> [Tasks]:
• a. Summarize the comment thread in two sentences.
• b. Answer these questions using the comment thread, one line each:
(i) Which two pitchers have the A's used this way this season?
(ii) What three things made up Earl Weaver's managerial philosophy?
(iii) Against which team did Kevin Cash use the approach last year?
• c. Translate this sentence from the comment thread into Spanish: "He eschewed the bunt completely and his managerial philosophy of pitching, defense and 3-run homers looks like the game as it is played today."

> [Source extract]:
As you allude to, it's kind of amazing that it's the Braves that are doing this. One the one hand, they've got nothing to lose by trying it out this year, but historically they've skewed a little more traditional (at least in terms of their front office-speak). It will be interesting to see if the strategy expands, or at least sticks around, once the team is better.

ajbeisheim
4/12
The A's have done this with Doolittle and Madson already this season as well.
oldbopper
4/12
Mathematically, it makes sense! Those truly meaningful words seem to be missing from the "book" of baseball that so many old school baseball men still adhere to. I go back to Earl Weaver, and long before that as well. He understood the modern concept of the game when everyone else was still living in the dead ball era. He eschewed the bunt completely and his managerial philosophy of pitching, defense and 3-run homers looks like the game as it is played today. It is no coincidence that teams that are at the forefront of the mathematical approach to actually playing the game, the Astros and Pirates in particular, are ascending, while teams with dinosaurs in charge such as the Angels are falling behind.
msiggars
4/12
Great article. Really good food for thought.
vespij
4/13
This is not a new idea. SABR guys have been talking about it a lot and Kevin Cash did it against Boston last year bringing in his closer in the 7th to face the middle of the order, his 8th inning guy in 8th, and 7th inning guy in 9th in a tie game and it worked... It's a great idea.

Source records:
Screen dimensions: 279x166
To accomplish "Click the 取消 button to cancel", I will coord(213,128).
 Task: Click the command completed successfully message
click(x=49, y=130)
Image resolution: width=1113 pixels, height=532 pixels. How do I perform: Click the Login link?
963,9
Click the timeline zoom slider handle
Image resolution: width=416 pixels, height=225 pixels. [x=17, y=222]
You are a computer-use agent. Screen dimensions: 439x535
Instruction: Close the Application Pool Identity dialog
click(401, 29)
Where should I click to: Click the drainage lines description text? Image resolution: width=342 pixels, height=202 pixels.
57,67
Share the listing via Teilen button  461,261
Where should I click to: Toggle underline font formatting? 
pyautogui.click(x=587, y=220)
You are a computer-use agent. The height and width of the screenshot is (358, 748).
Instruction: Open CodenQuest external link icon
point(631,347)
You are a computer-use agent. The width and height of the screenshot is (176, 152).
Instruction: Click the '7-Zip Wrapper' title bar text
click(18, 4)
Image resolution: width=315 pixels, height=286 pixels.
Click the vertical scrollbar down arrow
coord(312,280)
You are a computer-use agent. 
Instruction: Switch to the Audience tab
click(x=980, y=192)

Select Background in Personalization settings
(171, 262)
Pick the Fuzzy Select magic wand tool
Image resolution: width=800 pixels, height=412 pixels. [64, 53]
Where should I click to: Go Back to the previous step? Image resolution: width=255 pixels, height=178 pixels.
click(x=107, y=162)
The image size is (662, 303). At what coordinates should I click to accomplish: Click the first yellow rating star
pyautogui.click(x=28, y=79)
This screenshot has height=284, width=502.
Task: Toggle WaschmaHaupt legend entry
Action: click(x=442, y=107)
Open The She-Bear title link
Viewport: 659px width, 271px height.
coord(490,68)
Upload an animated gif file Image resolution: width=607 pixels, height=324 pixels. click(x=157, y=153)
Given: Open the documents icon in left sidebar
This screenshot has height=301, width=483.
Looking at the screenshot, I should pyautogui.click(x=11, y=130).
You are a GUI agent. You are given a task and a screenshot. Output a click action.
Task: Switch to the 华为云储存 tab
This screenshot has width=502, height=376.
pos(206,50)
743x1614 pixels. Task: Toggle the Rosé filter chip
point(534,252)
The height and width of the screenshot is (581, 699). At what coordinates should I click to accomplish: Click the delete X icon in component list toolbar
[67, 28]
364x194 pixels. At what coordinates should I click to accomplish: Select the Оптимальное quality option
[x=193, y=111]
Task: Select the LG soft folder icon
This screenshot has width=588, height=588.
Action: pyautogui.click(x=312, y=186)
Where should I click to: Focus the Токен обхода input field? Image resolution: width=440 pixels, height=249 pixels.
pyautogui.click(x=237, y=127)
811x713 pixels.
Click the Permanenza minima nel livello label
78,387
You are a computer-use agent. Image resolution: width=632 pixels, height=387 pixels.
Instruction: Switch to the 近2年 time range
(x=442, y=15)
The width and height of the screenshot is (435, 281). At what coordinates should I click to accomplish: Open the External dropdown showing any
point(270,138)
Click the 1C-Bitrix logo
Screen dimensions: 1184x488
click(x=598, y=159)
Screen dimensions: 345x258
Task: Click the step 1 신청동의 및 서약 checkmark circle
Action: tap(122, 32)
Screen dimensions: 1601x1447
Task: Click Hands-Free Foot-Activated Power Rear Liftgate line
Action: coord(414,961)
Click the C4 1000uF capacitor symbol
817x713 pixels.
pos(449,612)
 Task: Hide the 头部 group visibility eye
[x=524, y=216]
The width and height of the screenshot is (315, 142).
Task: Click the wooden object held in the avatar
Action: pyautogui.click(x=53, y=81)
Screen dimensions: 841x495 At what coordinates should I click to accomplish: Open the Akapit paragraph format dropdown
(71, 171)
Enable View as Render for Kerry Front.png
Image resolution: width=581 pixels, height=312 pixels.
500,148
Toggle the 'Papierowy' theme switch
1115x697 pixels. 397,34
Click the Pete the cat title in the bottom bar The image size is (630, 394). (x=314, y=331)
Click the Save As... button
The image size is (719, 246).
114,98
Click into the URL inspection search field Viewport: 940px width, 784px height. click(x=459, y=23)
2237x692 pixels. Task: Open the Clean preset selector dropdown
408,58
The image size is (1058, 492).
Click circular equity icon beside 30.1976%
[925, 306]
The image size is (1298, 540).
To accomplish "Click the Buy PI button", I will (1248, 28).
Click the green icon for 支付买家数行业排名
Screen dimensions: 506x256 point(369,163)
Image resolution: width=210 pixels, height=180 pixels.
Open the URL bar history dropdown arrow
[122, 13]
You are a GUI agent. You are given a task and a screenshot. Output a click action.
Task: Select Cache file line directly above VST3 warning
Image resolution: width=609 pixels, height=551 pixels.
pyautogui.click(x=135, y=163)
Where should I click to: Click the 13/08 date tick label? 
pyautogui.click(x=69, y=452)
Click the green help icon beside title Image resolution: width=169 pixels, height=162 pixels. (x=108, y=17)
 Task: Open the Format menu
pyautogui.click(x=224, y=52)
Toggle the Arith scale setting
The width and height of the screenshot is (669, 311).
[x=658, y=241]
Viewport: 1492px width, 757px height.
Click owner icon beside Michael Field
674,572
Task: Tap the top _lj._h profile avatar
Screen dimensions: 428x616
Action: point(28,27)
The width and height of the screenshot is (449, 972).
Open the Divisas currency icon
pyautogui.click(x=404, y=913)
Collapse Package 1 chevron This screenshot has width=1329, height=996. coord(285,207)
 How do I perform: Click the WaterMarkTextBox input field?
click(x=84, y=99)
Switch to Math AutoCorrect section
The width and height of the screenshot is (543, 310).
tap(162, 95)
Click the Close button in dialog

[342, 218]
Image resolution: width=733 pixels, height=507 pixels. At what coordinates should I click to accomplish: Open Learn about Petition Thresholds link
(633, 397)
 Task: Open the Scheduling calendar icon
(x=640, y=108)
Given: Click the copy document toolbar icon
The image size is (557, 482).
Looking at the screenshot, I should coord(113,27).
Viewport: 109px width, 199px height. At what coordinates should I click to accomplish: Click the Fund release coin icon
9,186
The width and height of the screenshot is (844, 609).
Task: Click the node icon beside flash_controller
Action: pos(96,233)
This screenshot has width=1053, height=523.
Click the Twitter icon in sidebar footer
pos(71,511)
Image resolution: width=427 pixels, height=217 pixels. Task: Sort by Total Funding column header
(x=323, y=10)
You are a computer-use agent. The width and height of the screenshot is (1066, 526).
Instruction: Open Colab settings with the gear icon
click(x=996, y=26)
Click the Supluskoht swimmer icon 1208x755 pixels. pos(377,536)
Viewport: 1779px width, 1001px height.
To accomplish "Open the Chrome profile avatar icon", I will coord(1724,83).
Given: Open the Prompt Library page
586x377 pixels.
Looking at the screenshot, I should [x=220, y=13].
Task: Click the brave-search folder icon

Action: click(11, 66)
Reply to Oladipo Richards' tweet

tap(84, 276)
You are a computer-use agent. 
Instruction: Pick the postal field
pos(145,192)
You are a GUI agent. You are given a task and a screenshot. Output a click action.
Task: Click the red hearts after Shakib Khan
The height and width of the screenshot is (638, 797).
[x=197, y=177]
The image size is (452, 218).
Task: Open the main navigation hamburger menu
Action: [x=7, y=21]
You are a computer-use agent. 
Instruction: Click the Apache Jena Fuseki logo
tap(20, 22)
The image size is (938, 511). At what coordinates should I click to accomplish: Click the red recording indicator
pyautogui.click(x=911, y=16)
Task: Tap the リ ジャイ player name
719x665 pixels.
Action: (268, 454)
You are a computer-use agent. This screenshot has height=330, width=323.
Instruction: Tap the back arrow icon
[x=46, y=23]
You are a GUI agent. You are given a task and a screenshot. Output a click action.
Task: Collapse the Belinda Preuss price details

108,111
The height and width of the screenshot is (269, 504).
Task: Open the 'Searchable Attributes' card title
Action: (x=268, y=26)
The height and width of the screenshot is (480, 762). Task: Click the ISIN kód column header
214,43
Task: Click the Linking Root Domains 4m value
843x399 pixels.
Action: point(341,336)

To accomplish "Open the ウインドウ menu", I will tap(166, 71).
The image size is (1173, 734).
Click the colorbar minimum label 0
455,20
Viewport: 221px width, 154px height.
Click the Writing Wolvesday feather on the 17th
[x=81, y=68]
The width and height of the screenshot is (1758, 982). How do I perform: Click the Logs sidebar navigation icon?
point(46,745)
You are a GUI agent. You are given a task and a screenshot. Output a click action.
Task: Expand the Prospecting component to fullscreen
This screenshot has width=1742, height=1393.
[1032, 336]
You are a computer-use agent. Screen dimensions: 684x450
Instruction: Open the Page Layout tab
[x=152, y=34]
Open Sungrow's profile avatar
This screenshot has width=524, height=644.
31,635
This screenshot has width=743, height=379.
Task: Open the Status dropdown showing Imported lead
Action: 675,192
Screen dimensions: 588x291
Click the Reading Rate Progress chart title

> [Task-by-task results]:
• a. Commenters find it surprising that the Braves, historically more traditional, are trying the strategy. They also note that the A's have already used it with Doolittle and Madson, argue that it makes mathematical sense by pointing to Earl Weaver and to teams such as the Astros and Pirates, and observe that Kevin Cash used the idea successfully against Boston last year.

• b.
(i) Doolittle and Madson
(ii) Pitching, defense and 3-run homers
(iii) Boston

• c. Evitó por completo el toque de bola, y su filosofía de dirección, basada en el pitcheo, la defensa y los jonrones de tres carreras, se parece al juego tal como se juega hoy.